Machine Learning Part Classification System

By Cormac Farrelly


“Automation does not need to be our enemy. I think machines can make life easier for men, if men do not let the machines dominate them.” -John F. Kennedy


Project Overview

This project is part of the Technological University of the Shannon (TUS) Industrial Automation & Robotics Engineering course.
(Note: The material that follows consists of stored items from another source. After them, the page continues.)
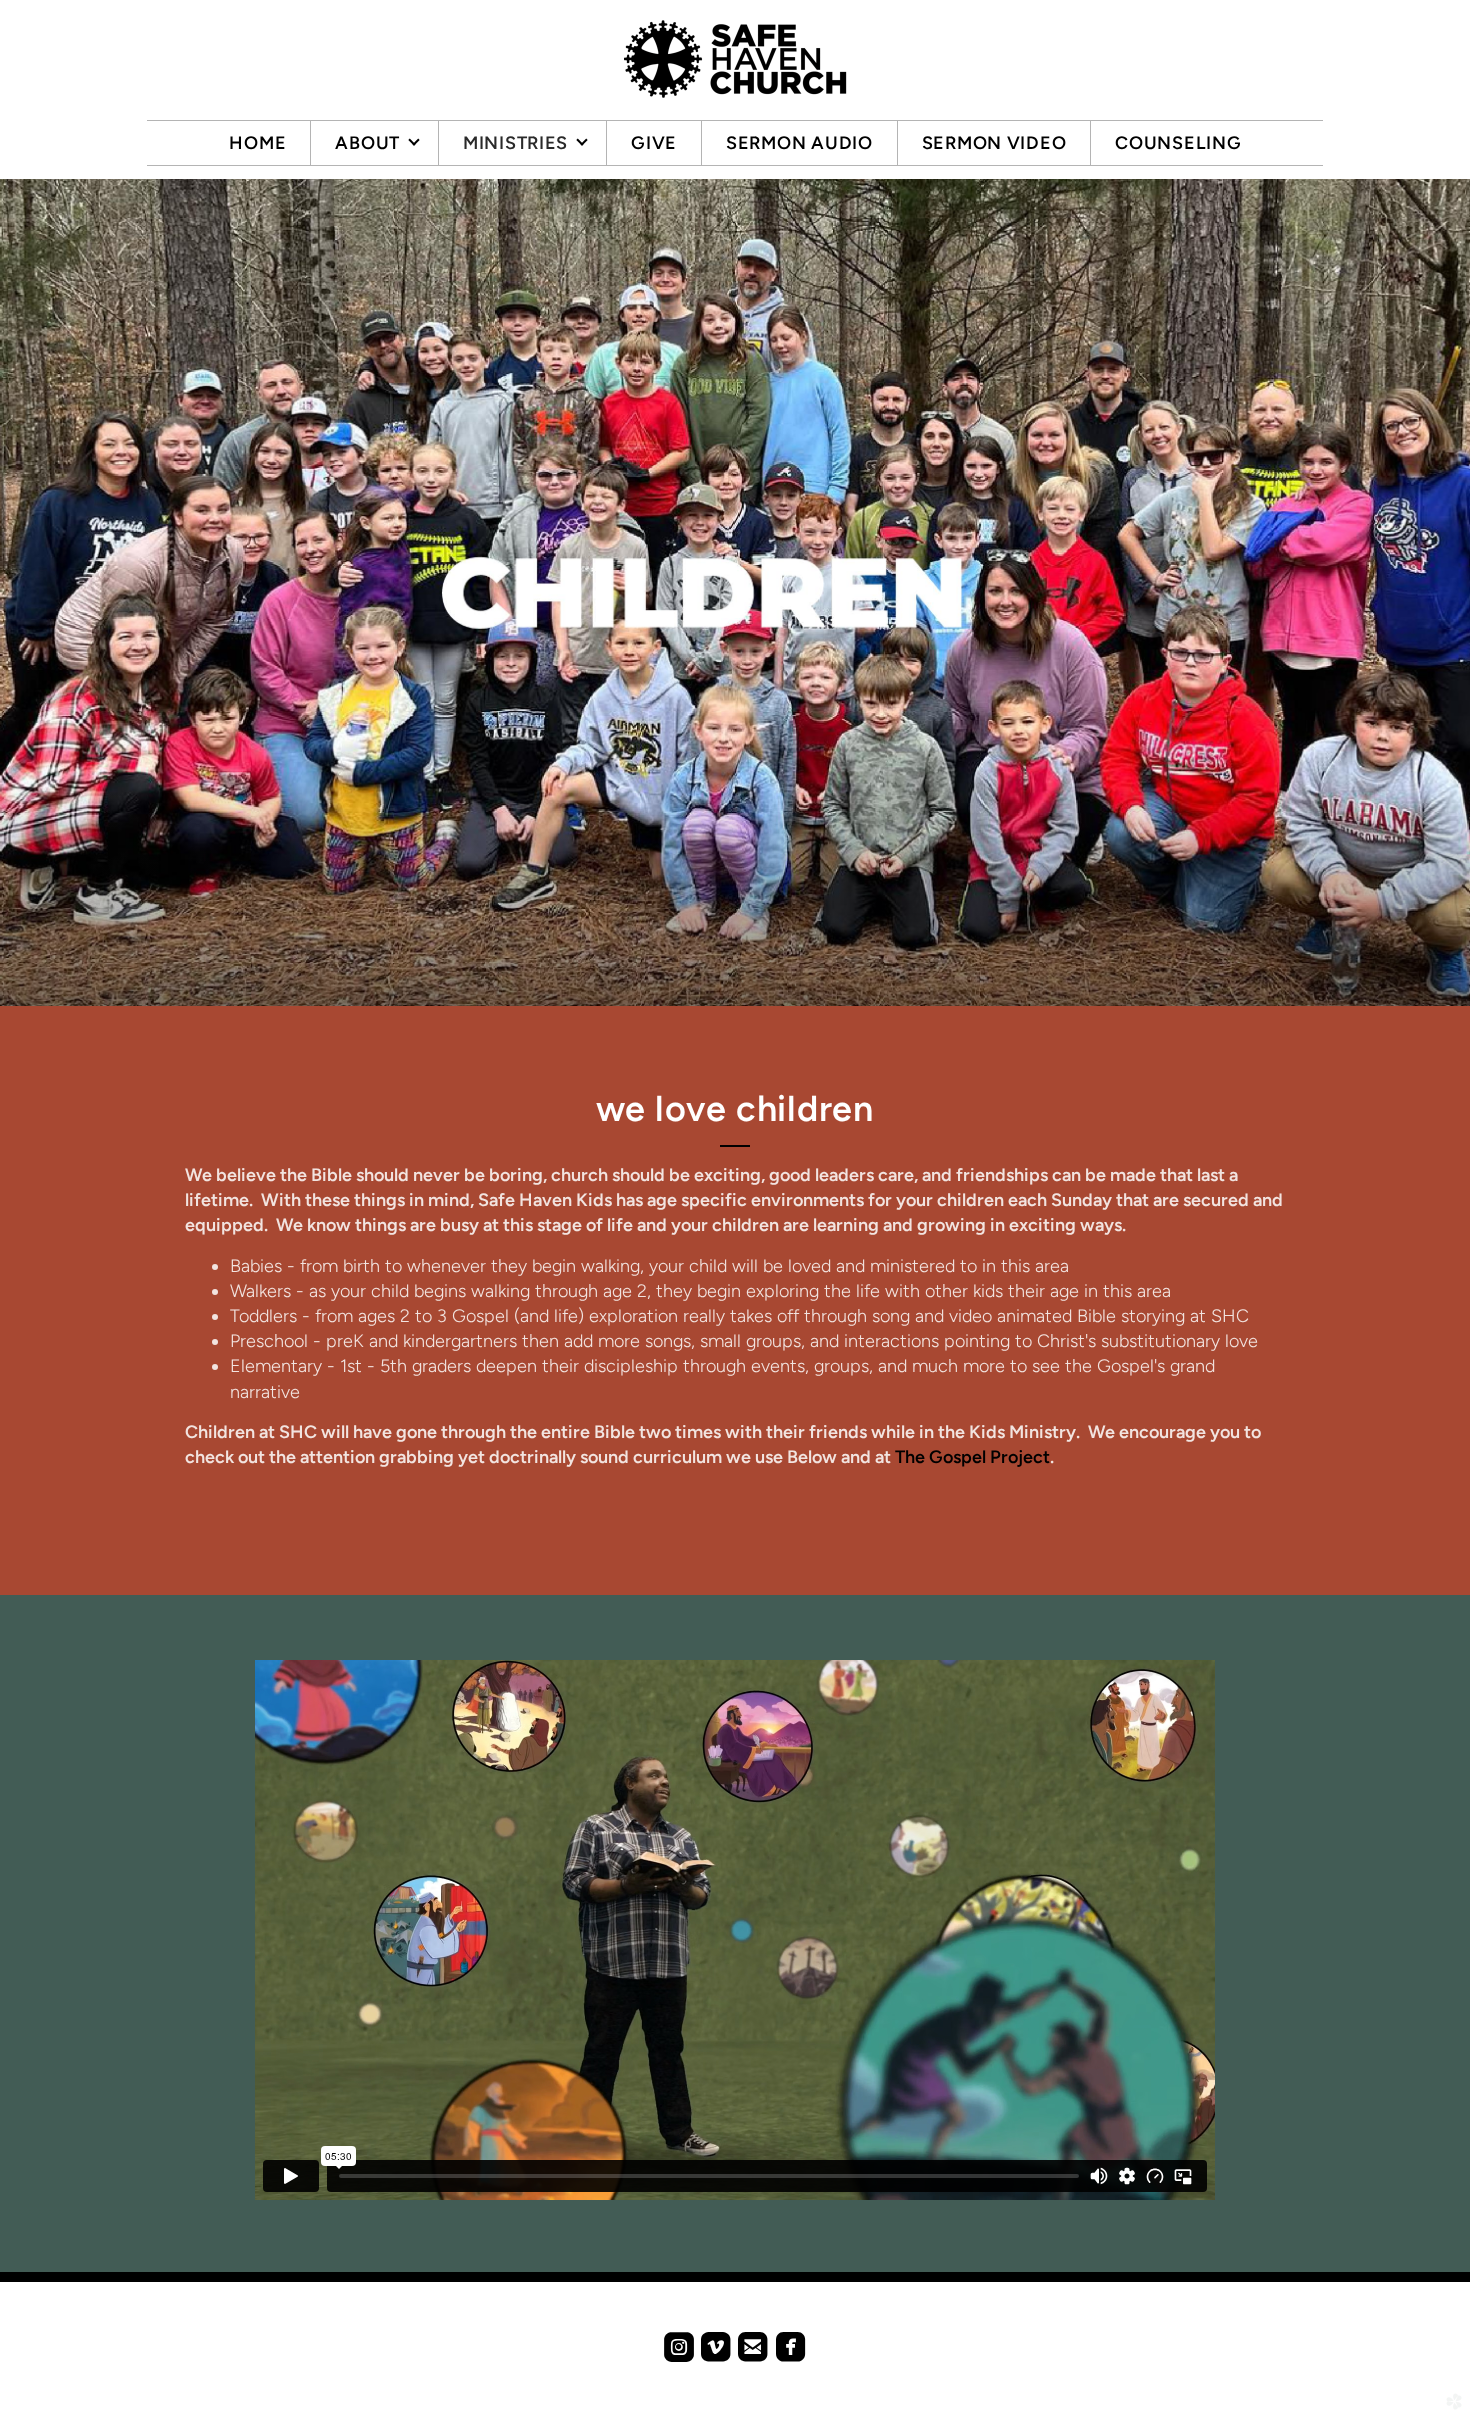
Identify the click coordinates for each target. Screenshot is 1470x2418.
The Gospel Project (972, 1457)
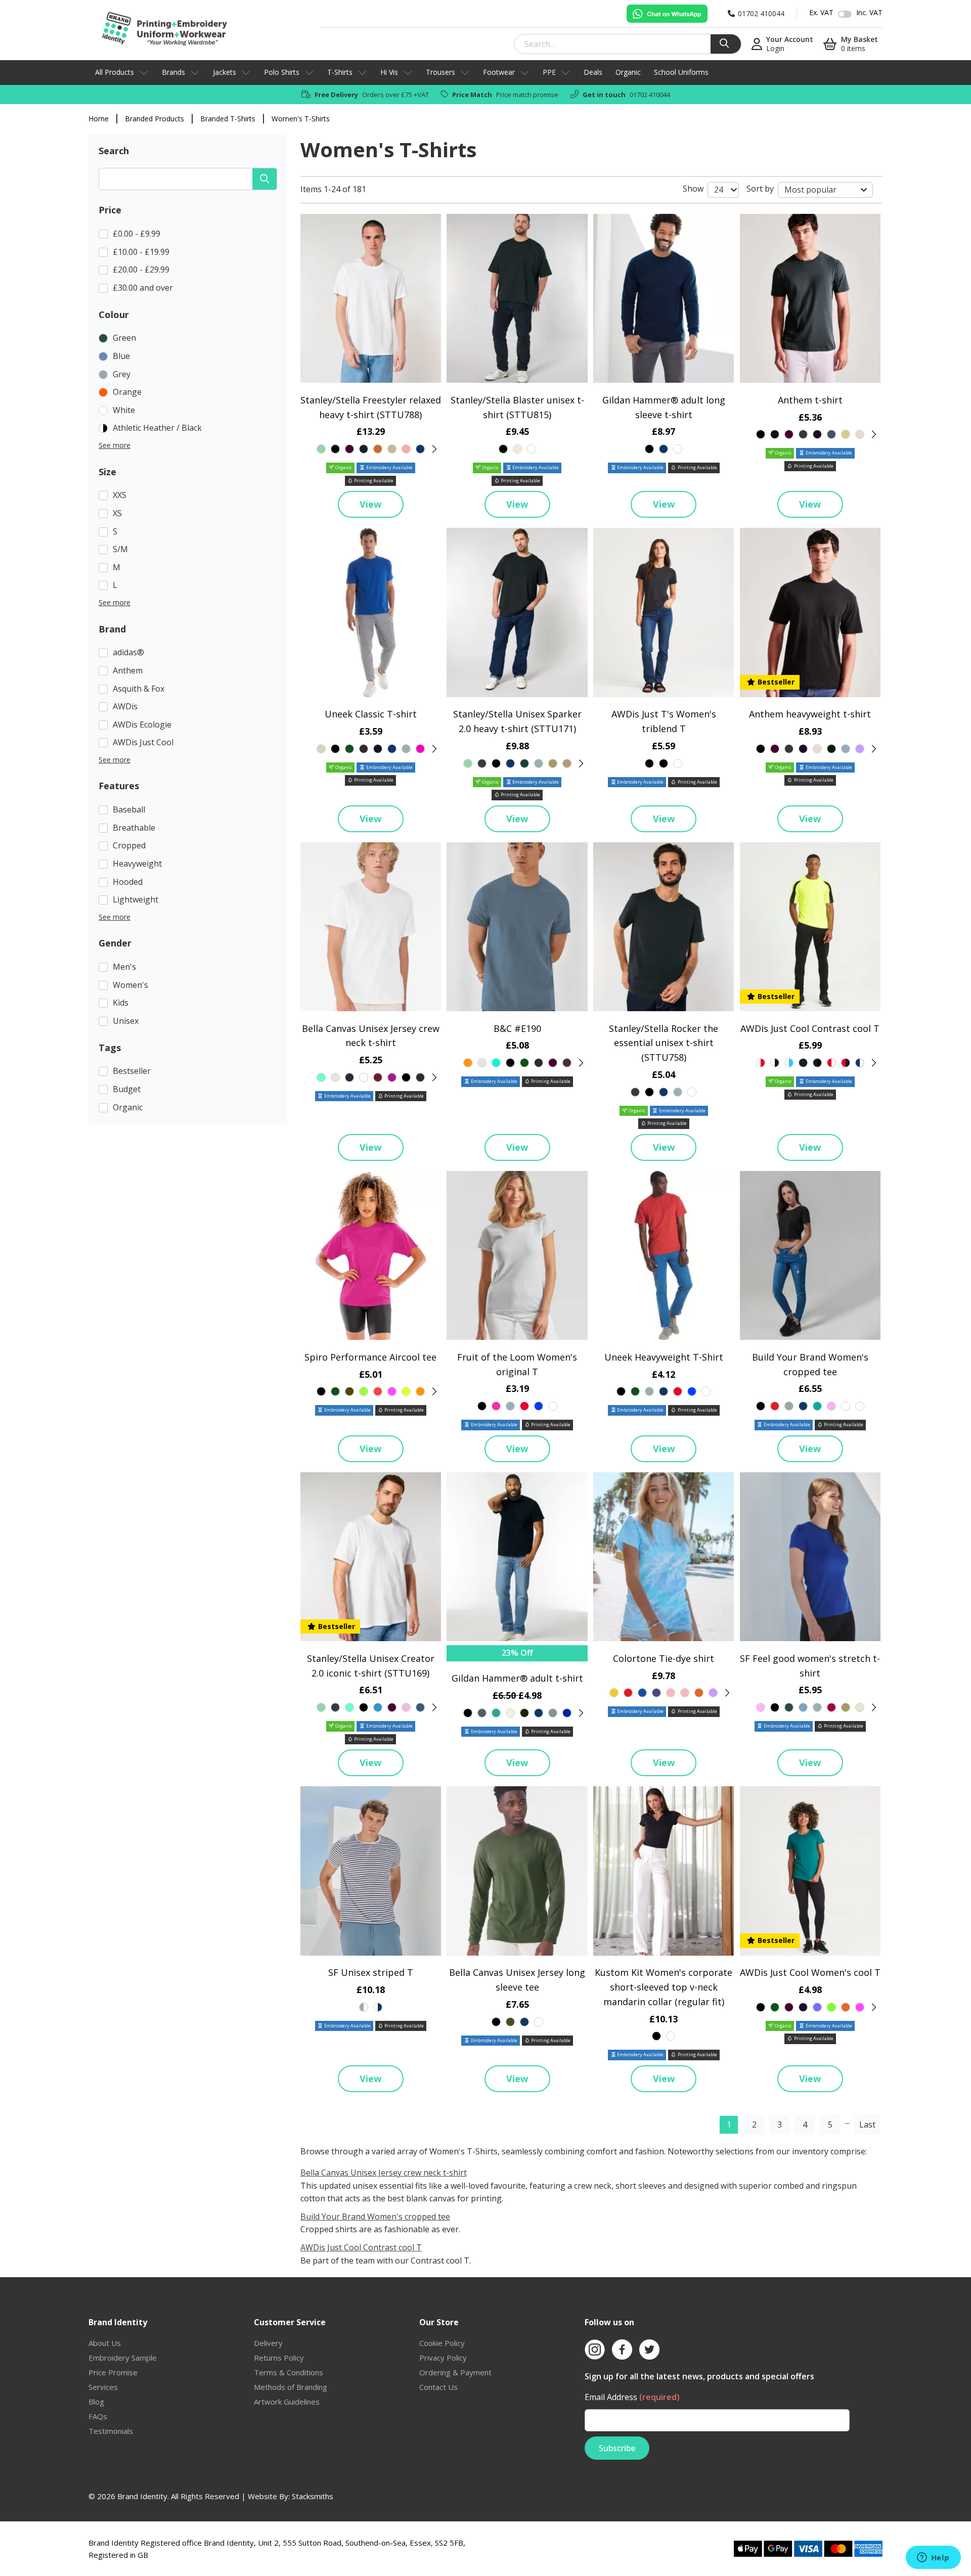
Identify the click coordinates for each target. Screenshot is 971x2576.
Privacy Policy (443, 2358)
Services (103, 2387)
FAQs (98, 2416)
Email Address (632, 2397)
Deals (593, 72)
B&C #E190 (517, 1028)
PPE (549, 72)
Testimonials (111, 2431)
The objective is to design and implement a machine learning system that integrates seamlessly with industrial automation to classify parts.

Technological Components

The system is built around key technological components:

  • Cognex Insight 7801 Camera for capturing images of parts and utilizing FTP.
  • Siemens S7-1200 1215 DC/DC/DC PLC for controlling the automation process - the brain of the system.
  • Raspberry Pi 4 for processing images, running the machine learning algorithm, and running the FTP server.
  • Servo Motor and Sensors for handling the movement of parts on the conveyor belt.

System in Action


Algorithm Demonstration


Challenges and Solutions

Throughout the project, several challenges were encountered, including:

  • Developing a reliable machine learning algorithm for real-time classification.
  • Integrating hardware components like the PLC and Raspberry Pi.
  • Establishing seamless communication between the camera, Raspberry Pi, and PLC via FTP and Snap7.

Each challenge was addressed with a systematic approach, resulting in a robust and functional system.

Thesis

The thesis documents the entire journey of the project, from initial concept to final implementation. It provides an in-depth analysis of the challenges, solutions, and the overall impact of integrating machine learning into industrial automation.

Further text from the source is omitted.